David Howard

No. 99, 51, 58
- Position: Linebacker

Personal information
- Born: December 8, 1961 (age 64) Enterprise, Alabama, U.S.
- Listed height: 6 ft 2 in (1.88 m)
- Listed weight: 232 lb (105 kg)

Career information
- High school: Long Beach Polytechnic (Long Beach, California)
- College: Oregon State Long Beach State
- Supplemental draft: 1984: 3rd round, 67th overall pick

Career history
- Los Angeles Express (1984–1985); Minnesota Vikings (1985–1989); Dallas Cowboys (1989–1990); New England Patriots (1991–1992);

Awards and highlights
- 2× All-PCAA (1982, 1983); Second-team All-PCAA (1981);

Career NFL statistics
- Games played: 120
- Stats at Pro Football Reference

= David Howard (linebacker) =

American football player (born 1961)

David Howard (born December 8, 1961) is an American former professional football player who was a linebacker in the National Football League (NFL) for the Minnesota Vikings, Dallas Cowboys and New England Patriots. He also was a member of the Los Angeles Express in the United States Football League (USFL). He played college football for the Oregon State Beavers and Long Beach State 49ers.

==Early life==
Howard attended Long Beach Polytechnic High School, where he was the city co-player of the year in 1978. He accepted a football scholarship from Oregon State University and was a starter as a freshman at linebacker, but decided to transfer to Long Beach State at the end of the season.

He was named the starter at middle linebacker as a sophomore. As a senior, he registered 89 tackles (51 solo), 6 tackles for loss and 2 fumble recoveries. He finished his career with 242 tackles, 17 sacks, 6 interceptions and 16 passes defensed.

In 1998, he was inducted into the Long Beach State Hall of Fame.

==Professional career==

===Los Angeles Express===
Howard was selected in the 1984 USFL Territorial Draft by the Los Angeles Express. He was a starter the two years he played for the team.

===Minnesota Vikings===
He was selected by the Minnesota Vikings in the third round of the 1984 NFL Supplemental Draft of USFL and CFL players. In 1985, he replaced an injured Scott Studwell and received 4 starts after the twelfth game of the season. He registered 80 tackles, 5 passes defensed and 3 forced fumbles.

The next year, he was named the starter at right outside linebacker, posting 88 tackles (sixth on the team), 55 solo tackles, 2 passes defensed and 3 forced fumbles (tied for the team lead), despite missing three games with a hyper-extended right elbow.

In 1987, he played in 10 games (7 starts) after missing four games with a sprained ankle, recording 33 tackles (24 solo), 2 passes defensed and one interception. The next year, he started in all the games, finishing with 46 tackles (31 solo), 3 interceptions, 2 fumble recoveries and one forced fumble. Against the Dallas Cowboys, he had 2 solo tackles, one sack, one forced fumble and a fumble recovery.

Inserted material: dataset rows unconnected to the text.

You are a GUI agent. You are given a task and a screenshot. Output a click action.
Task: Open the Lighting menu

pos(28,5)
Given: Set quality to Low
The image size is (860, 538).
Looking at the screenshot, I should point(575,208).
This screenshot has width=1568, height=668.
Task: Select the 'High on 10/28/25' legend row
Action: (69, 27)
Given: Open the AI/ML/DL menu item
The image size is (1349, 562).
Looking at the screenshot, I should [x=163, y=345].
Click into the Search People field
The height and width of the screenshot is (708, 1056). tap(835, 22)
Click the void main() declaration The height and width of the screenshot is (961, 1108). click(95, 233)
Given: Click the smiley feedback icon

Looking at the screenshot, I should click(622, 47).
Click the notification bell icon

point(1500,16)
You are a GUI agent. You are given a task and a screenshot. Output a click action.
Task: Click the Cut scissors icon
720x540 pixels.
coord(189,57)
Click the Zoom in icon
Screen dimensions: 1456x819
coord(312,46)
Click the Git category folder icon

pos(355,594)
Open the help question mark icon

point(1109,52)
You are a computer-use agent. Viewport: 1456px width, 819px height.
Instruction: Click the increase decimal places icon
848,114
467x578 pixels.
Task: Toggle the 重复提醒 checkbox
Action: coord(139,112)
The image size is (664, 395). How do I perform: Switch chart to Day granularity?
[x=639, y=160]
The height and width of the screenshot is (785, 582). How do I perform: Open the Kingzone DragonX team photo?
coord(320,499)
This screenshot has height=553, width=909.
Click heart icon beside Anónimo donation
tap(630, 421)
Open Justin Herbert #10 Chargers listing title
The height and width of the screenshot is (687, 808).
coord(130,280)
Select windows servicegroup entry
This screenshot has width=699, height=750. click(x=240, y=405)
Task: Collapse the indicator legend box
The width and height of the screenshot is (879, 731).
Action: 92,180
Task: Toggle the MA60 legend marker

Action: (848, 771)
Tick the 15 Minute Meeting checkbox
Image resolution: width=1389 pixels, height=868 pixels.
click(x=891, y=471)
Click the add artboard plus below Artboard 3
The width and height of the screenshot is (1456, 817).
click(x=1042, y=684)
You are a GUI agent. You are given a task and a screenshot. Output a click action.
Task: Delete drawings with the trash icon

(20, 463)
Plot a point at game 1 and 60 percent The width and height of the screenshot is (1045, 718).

On October 12, 1989, he was sent to the Dallas Cowboys as part of the Herschel Walker trade. At the time he started 3 games and had 15 tackles.

===Dallas Cowboys===
In 1989, his playing time was limited because there were conditional draft picks attached to the Vikings traded players and the Dallas Cowboys wanted the selections instead of keeping Howard and the others. Head coach Jimmy Johnson eventually had second thoughts on the February 1 deadline and traded three future draft choices (third-round and tenth-round in 1990 and a third-round in 1991) to the Vikings for the right to retain the original full package of draft choices, plus Howard, Issiac Holt and Jesse Solomon. He shared the strongside linebacker position with Jack Del Rio in the final eight games, playing in the second and fourth quarters. He finished the season with 18 tackles (9 solo) and one quarterback pressure in 11 games.

In 1990, he appeared in 16 games as a backup and made 11 tackles (3 solo). On April 19, 1991, after not having any starts during his time with the Cowboys, he was traded to the New England Patriots along with linebacker Eugene Lockhart, cornerback Ron Francis, a 1991 first round pick (#11 Pat Harlow), and a 1991 second round pick (#41 Jerome Henderson), in exchange for the first overall draft pick of the 1991 NFL draft (Russell Maryland).

===New England Patriots===
In 1991, he played in all 16 games (5 starts) at right outside linebacker, registering 60 tackles (40 solo), 3 passes defensed and one sack.

The next year, he played in 16 games (10 starts), finishing with 78 tackles (59 solo), 3 forced fumbles (tied team lead), 2 special teams tackles and one interception. He was released on July 24, 1993, after having a difference of opinion about his sprained toe with new head coach Bill Parcells.

David is CEO of Empower Me Inc. David is also founder of Urban Village Family Services and Stop Six Realty LLC.